### EXTRAIT DU TEXTE
• • • • •

Si son arrivée officielle n'était prévue que vendredi dans toutes les officines de Belgique, Le Soir peut confirmer qu'elle y était déjà disponible depuis plusieurs jours. Alli, la nouvelle pilule anti-obésité vendue sans prescription, fait déjà beaucoup parler d'elle.

A tel point que des pharmaciens refusent aujourd'hui de la vendre, quitte à devoir se justifier devant un tribunal. Et que des associations de consommateurs soupçonnent l'agence européenne du médicament de favoriser la mise en danger des patients.

Pourquoi tant de raffut ? A l'origine, l'orlistat, la substance active d'Alli était une petite bactérie qui vivait à Majorque. Les chercheurs ont découvert qu'elle inhibe les enzymes qui permettent aux trigyclérides de l'alimentation d'être raffinés en glycérides qui sont utilisées par le corps comme source d'énergie ou de chaleur (voir infographie). Les trigyclérides non déstructurés restent trop gros que pour passer dans le sang et finissent dans l'intestin avant d'être évacués par les voies naturelles.

• • • • •

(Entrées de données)
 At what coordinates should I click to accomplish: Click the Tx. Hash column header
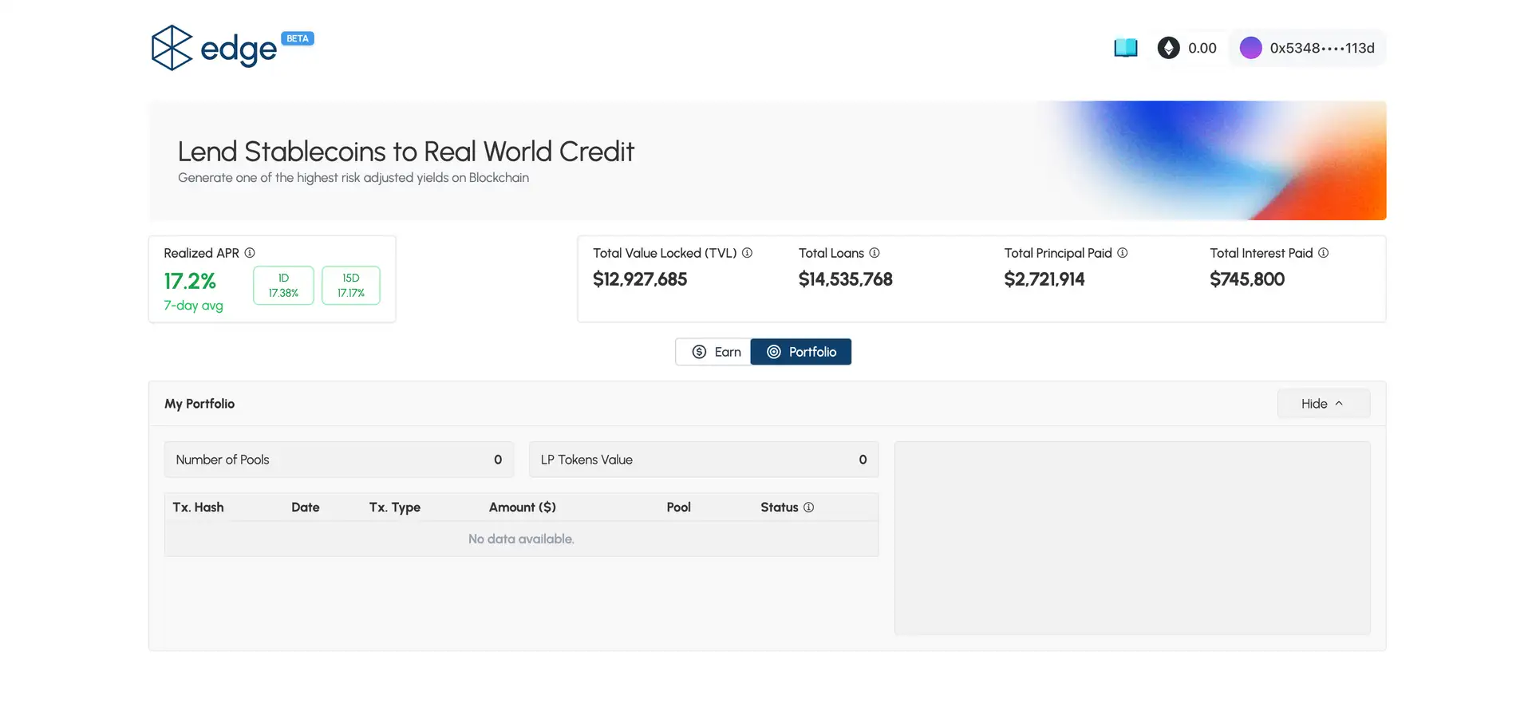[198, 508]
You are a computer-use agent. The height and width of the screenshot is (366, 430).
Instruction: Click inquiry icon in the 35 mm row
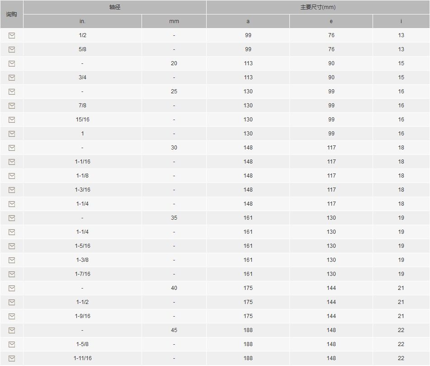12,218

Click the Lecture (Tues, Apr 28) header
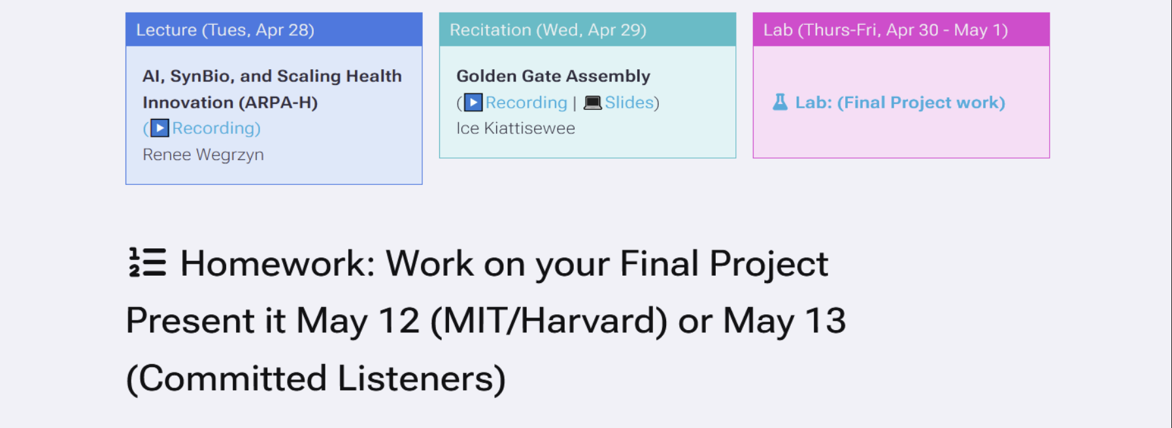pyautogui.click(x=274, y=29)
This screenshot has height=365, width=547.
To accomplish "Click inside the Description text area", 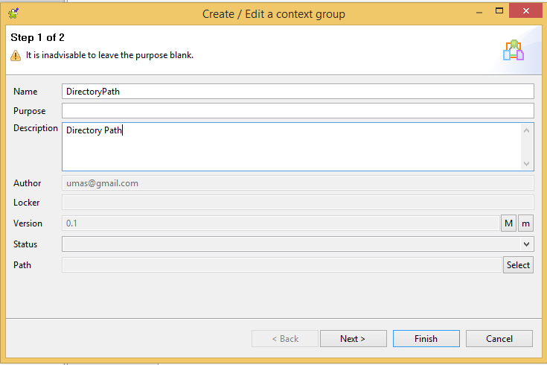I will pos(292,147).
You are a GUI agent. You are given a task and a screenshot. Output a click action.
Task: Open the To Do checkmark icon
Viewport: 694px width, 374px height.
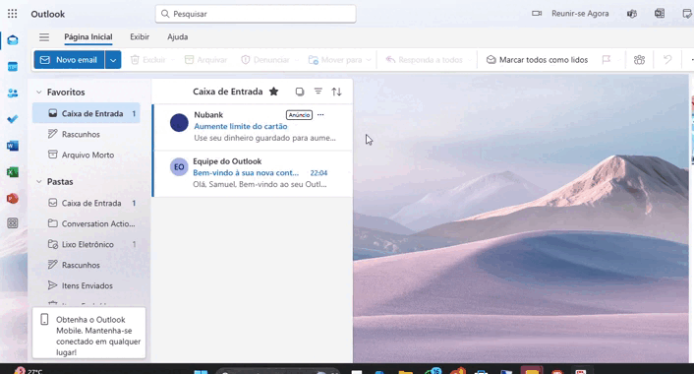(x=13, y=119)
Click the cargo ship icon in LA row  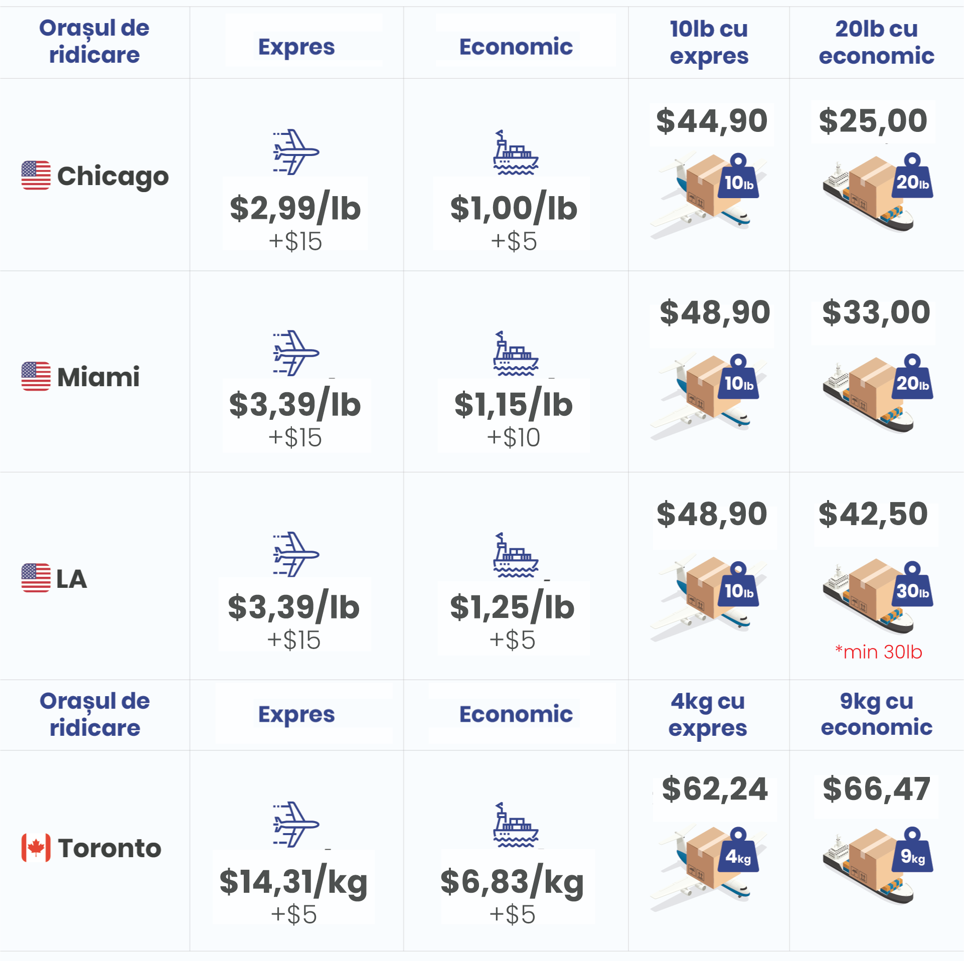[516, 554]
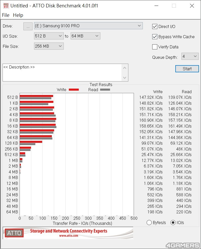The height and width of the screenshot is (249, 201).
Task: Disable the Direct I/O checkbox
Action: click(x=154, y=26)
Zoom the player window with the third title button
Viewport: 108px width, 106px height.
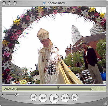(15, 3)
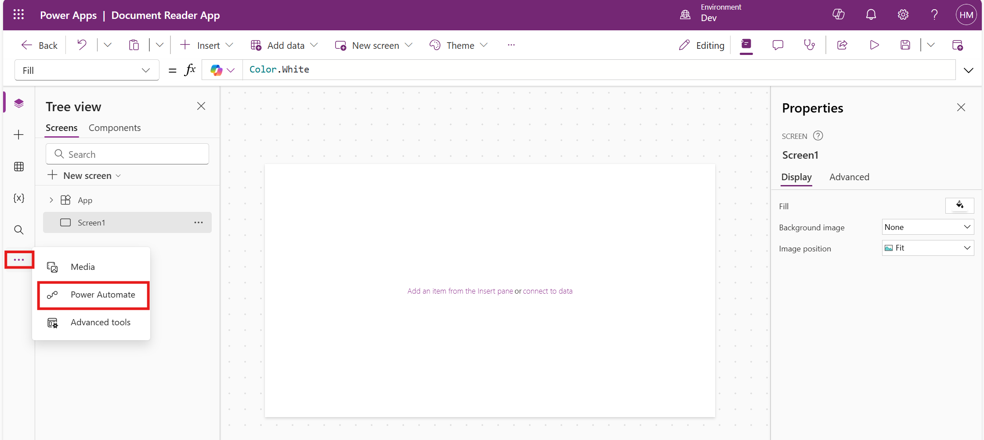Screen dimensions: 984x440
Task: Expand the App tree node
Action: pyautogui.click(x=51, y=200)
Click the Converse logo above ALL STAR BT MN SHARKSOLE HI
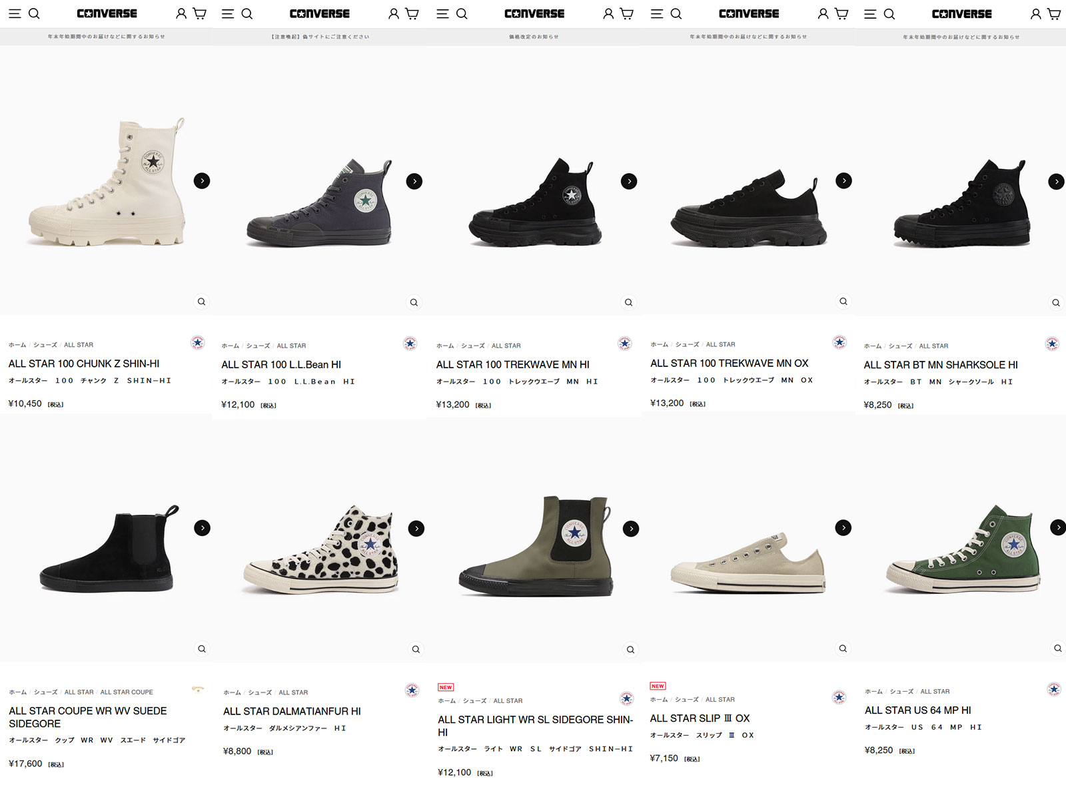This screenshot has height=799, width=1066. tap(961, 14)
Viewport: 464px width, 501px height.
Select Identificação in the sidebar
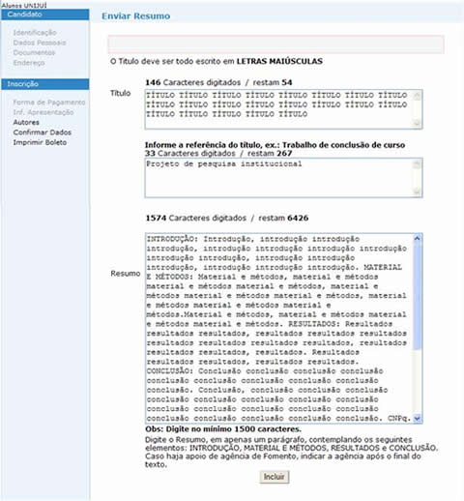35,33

• • • • •

### CONSIGNES DE L'EXERCICE
- 1) D'après l'extrait sur la pilule Alli, quelle est la substance active de ce médicament ?
- 2) Reproduis fidèlement le passage de l'extrait sur la pilule Alli situé entre « A tel point » et « les voies naturelles. », bornes incluses.

### RÉPONSES
- 1) L'orlistat.

- 2)
A tel point que des pharmaciens refusent aujourd'hui de la vendre, quitte à devoir se justifier devant un tribunal. Et que des associations de consommateurs soupçonnent l'agence européenne du médicament de favoriser la mise en danger des patients.

Pourquoi tant de raffut ? A l'origine, l'orlistat, la substance active d'Alli était une petite bactérie qui vivait à Majorque. Les chercheurs ont découvert qu'elle inhibe les enzymes qui permettent aux trigyclérides de l'alimentation d'être raffinés en glycérides qui sont utilisées par le corps comme source d'énergie ou de chaleur (voir infographie). Les trigyclérides non déstructurés restent trop gros que pour passer dans le sang et finissent dans l'intestin avant d'être évacués par les voies naturelles.